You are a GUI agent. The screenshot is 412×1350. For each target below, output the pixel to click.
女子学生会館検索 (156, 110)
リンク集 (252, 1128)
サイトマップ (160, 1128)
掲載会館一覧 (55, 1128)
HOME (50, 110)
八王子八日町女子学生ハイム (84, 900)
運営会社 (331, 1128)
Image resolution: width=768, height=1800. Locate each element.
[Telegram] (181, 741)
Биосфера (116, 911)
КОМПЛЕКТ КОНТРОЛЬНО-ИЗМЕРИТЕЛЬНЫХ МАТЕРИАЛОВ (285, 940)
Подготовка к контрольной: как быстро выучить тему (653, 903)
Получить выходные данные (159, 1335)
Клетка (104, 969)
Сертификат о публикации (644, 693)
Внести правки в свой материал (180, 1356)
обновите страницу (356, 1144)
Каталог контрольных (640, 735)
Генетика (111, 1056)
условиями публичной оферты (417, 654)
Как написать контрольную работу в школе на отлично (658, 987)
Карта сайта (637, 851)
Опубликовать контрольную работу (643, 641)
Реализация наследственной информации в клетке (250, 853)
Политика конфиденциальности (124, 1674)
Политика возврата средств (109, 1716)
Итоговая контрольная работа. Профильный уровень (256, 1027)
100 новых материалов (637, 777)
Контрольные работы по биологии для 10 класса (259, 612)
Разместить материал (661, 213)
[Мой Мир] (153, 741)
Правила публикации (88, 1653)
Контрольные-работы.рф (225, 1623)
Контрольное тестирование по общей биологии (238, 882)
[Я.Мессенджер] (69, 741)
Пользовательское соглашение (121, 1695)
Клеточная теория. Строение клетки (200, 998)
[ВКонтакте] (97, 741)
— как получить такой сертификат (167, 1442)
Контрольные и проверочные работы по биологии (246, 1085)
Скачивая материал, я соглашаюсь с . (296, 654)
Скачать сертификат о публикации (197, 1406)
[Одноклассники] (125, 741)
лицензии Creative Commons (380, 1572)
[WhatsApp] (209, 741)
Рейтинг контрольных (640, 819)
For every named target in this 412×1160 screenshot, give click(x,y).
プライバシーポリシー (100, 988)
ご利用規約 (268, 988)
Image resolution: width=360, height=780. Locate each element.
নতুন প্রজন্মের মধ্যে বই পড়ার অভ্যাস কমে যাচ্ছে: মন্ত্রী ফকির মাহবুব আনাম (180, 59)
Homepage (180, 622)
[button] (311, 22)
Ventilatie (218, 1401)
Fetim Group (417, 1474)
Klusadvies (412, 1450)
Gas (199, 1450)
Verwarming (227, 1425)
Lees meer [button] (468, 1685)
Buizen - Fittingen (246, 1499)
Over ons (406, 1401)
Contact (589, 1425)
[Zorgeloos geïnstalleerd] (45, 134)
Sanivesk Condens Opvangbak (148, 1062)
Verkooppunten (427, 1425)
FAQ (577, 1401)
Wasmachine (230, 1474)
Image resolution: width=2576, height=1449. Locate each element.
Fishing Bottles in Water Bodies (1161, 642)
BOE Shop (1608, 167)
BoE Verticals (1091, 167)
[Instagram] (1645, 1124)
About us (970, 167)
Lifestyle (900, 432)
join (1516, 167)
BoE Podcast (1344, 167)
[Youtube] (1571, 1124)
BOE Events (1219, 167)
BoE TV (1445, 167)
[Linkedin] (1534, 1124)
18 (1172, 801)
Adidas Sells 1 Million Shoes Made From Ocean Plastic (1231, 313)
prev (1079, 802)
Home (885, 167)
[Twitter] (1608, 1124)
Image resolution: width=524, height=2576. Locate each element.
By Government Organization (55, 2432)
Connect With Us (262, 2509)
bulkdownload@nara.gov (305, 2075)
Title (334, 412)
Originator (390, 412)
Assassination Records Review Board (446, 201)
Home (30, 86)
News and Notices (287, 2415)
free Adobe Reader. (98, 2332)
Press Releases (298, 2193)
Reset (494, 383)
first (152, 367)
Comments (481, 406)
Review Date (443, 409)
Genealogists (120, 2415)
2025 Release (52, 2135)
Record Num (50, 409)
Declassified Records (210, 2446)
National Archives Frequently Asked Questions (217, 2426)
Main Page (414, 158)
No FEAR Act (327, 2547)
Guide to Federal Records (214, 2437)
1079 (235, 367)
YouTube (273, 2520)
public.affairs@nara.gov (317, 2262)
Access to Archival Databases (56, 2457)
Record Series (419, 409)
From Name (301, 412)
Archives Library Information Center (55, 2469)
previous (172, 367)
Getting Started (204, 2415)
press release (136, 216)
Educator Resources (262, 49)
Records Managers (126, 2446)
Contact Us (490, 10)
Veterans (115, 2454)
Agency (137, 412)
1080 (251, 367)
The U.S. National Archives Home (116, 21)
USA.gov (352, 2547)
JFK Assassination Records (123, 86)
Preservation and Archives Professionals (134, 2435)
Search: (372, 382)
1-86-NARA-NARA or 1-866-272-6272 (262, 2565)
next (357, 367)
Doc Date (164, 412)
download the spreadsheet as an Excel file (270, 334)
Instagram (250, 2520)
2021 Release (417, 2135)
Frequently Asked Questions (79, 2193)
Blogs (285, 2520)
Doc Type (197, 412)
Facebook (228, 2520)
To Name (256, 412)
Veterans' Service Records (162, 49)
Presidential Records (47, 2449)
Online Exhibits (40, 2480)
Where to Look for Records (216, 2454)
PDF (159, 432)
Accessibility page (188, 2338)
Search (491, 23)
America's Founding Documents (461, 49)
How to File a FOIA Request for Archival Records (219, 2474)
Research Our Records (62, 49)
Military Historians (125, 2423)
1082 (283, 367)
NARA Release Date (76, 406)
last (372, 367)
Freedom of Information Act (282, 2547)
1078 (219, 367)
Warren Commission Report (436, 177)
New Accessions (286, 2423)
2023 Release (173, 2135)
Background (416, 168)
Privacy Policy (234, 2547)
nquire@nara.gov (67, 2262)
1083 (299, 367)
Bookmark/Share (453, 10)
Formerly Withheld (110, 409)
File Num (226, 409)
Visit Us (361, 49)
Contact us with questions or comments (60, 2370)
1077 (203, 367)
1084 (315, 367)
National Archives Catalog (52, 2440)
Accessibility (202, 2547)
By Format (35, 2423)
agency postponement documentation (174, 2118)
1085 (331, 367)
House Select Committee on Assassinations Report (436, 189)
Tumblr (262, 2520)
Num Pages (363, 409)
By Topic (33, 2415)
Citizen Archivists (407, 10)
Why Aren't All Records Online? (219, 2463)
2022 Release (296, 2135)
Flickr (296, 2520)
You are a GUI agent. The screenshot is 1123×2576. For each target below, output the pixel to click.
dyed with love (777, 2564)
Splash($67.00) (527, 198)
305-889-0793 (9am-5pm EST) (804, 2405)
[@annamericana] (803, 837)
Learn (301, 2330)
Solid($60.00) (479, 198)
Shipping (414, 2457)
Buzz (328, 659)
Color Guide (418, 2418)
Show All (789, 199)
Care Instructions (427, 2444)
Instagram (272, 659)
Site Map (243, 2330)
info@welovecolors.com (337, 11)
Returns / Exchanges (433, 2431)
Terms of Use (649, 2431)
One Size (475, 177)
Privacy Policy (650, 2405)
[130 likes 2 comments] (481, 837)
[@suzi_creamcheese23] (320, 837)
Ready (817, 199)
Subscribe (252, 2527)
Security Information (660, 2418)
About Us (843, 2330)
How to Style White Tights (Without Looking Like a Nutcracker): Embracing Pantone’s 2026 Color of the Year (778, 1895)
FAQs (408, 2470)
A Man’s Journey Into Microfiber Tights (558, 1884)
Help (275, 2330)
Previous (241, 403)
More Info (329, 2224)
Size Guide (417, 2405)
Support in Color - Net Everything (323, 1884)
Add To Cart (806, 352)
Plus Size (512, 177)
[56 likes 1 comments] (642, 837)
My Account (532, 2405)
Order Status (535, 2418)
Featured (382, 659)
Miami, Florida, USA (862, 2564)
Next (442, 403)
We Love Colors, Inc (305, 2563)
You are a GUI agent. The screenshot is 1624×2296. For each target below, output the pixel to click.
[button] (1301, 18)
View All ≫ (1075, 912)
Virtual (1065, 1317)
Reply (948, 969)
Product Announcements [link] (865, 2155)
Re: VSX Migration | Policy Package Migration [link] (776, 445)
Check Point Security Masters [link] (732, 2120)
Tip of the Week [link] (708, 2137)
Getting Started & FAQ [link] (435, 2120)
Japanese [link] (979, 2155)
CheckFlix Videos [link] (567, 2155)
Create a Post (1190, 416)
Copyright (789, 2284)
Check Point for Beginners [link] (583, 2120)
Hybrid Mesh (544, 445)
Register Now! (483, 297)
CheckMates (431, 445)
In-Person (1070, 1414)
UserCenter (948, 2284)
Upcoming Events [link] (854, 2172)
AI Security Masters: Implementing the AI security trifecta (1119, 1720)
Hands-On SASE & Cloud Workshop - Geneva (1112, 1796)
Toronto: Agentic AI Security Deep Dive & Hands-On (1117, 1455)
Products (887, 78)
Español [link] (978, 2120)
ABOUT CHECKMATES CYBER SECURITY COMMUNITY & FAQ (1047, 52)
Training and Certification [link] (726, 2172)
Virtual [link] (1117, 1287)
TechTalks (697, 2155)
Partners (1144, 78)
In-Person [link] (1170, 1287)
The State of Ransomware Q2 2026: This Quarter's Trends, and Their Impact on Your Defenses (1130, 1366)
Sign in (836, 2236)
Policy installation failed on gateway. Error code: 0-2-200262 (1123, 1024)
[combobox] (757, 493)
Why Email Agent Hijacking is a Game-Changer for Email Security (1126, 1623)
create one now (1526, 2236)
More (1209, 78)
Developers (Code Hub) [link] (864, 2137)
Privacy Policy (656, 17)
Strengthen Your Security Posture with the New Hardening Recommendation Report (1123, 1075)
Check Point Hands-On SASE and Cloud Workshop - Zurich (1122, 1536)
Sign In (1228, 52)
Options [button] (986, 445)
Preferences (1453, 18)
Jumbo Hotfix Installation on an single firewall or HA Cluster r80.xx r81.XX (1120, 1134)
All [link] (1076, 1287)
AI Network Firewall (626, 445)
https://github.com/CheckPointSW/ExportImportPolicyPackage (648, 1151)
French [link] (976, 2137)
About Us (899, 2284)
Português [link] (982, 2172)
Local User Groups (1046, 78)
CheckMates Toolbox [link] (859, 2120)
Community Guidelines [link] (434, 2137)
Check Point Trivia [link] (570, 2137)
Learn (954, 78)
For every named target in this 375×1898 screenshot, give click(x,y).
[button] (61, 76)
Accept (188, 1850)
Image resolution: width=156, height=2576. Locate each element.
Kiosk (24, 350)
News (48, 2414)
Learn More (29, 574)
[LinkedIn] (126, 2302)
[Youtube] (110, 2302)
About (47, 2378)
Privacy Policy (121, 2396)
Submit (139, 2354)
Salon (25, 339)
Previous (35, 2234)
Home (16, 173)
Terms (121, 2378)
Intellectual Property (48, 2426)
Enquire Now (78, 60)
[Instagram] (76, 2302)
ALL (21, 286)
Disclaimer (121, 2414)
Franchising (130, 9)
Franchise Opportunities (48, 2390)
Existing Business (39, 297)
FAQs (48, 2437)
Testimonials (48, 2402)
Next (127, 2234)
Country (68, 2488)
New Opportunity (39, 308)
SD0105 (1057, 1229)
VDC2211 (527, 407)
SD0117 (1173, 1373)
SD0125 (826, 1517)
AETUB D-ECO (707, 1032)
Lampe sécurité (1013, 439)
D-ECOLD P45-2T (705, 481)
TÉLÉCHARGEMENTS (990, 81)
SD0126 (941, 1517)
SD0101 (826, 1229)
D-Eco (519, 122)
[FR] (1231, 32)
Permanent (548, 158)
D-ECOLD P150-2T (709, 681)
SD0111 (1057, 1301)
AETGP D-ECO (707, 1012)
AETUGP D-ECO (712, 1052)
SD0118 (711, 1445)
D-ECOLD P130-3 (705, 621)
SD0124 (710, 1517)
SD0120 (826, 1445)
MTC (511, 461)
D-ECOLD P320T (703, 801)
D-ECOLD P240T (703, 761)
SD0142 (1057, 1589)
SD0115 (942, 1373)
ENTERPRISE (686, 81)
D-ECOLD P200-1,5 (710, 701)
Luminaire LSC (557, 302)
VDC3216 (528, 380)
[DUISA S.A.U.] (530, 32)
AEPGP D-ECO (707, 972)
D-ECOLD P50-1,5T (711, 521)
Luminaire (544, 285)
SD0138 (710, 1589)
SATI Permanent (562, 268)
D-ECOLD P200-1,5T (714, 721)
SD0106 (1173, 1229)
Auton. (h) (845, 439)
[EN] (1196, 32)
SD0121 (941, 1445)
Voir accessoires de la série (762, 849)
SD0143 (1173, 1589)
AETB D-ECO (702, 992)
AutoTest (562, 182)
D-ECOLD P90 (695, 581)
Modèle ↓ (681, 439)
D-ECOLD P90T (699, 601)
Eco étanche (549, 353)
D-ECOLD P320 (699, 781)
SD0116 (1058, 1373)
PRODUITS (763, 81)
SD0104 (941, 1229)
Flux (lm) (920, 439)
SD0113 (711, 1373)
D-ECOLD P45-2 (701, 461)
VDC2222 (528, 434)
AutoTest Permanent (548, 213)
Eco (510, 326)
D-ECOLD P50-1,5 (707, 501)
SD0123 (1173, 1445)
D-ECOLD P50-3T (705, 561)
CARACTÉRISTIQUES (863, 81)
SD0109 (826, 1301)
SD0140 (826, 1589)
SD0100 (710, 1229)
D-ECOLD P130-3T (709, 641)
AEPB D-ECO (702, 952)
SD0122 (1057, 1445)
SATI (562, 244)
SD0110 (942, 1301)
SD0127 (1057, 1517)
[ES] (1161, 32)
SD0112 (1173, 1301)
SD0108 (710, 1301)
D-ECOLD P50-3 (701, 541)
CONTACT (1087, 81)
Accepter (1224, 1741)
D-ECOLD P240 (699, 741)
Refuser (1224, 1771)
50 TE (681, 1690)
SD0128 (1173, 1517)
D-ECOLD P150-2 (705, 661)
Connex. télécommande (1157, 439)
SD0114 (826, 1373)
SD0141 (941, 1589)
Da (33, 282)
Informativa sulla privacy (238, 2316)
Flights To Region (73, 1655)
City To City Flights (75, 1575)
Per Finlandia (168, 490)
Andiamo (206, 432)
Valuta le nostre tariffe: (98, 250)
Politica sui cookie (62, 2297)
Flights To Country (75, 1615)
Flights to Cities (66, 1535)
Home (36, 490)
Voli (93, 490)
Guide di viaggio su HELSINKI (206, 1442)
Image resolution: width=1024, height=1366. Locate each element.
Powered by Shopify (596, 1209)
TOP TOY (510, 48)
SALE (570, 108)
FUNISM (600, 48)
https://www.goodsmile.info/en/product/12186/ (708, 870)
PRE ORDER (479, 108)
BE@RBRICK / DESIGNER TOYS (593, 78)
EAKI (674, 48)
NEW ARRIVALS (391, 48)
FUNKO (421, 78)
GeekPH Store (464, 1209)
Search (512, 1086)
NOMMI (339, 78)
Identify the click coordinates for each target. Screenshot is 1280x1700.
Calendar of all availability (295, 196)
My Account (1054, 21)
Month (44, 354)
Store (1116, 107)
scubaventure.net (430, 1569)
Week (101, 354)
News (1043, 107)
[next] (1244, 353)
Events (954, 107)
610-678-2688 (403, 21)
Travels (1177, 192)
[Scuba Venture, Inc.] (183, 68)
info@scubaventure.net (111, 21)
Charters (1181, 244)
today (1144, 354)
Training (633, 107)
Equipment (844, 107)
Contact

■ ■ ■ ■ ■

→ **WORK TO COMPLETE**: From the listing above, copy every line that includes the word "Tights".

→ **RESPONSE FOR THIS EXERCISE**:
How to Style White Tights (Without Looking Like a Nutcracker): Embracing Pantone’s 2026 Color of the Year (778, 1895)
A Man’s Journey Into Microfiber Tights (558, 1884)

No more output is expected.